Title: Physics-guided Machine Learning for Structural Dynamics
Zhilu LAI, Assistant Professor, Hong Kong University of Science and Technology (Guangzhou), China
報告時間:7月27日(周四)下午15:40
報告地點:無線谷(CNV)A1319會議室
Abstract:
The availability of various data types and increasing amounts of data, coupled with emerging sensing technologies, artificial intelligence, and machine learning models, have strengthened the inverse modeling of structural dynamical systems. However, the use of black-box or purely data-driven models has limitations due to the strong dependence on sensor data. The quality, representativeness, and choice of sensor data for training highly influence the effectiveness of learned models. Moreover, the learned models lack physical interpretation of underlying systems or processes. In this talk, I will discuss leveraging domain knowledge to enhance machine learning models' effectiveness, thereby converting sensor data into interpretable information in the form of physically interpretable and generalizable models. The talk covers three main topics: (1) sparse structural system identification, a parsimonious modeling technique based on sparse regularization constrained by underlying physics; (2) physics-informed Neural ODEs for integrating physics-based models with deep learning models; and (3) full-field structural monitoring and vibration analysis using event-based cameras and physics-guided machine learning. The proposed frameworks are demonstrated through laboratory experiments and real-world case studies.
Brief Biography:
Dr.
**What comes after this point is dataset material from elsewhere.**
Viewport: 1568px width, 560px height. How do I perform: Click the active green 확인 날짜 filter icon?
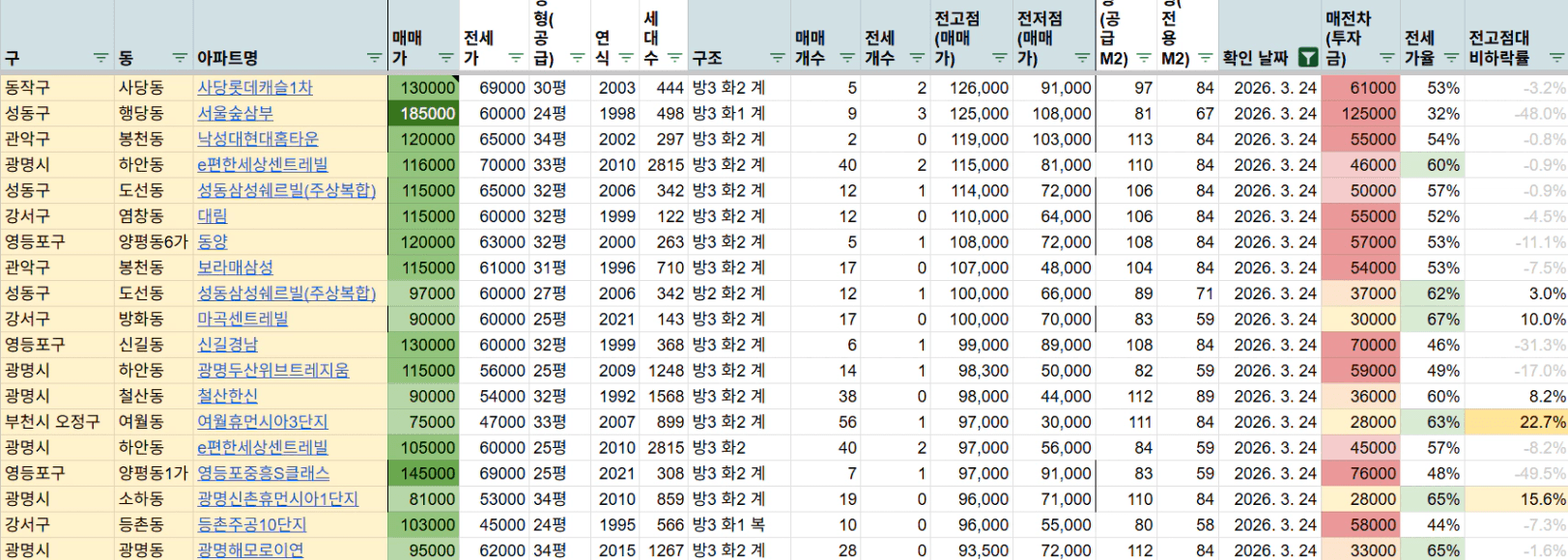pyautogui.click(x=1307, y=58)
Zhilu Lai is a tenure-track assistant professor at Internet of Things Thrust, Information Hub, jointly with Intelligent Transportation Thrust, System Hub, HKUST(GZ), as well as an affiliate assistant professor in the Department of Civil and Environmental Engineering at HKUST. Prior to his current position, he served as a postdoctoral researcher at ETH-Zurich. Dr. Lai holds a Ph.D. in Structural Engineering from Rice University. Dr. Lai focuses on developing innovative methodologies for assimilating sensor data into the modeling, condition assessment, diagnostics, and digitalization of engineering systems. His work encompasses theoretical, analytical, and experimental studies, with the ultimate goal of advancing our understanding of complex engineering systems and improving their performance. He serves as a committee member on ASCE-EMI Dynamics Committee, Structural Health Monitoring and Control Committee. He serves as a guest editor of Journal of Structural Engineering (ASCE).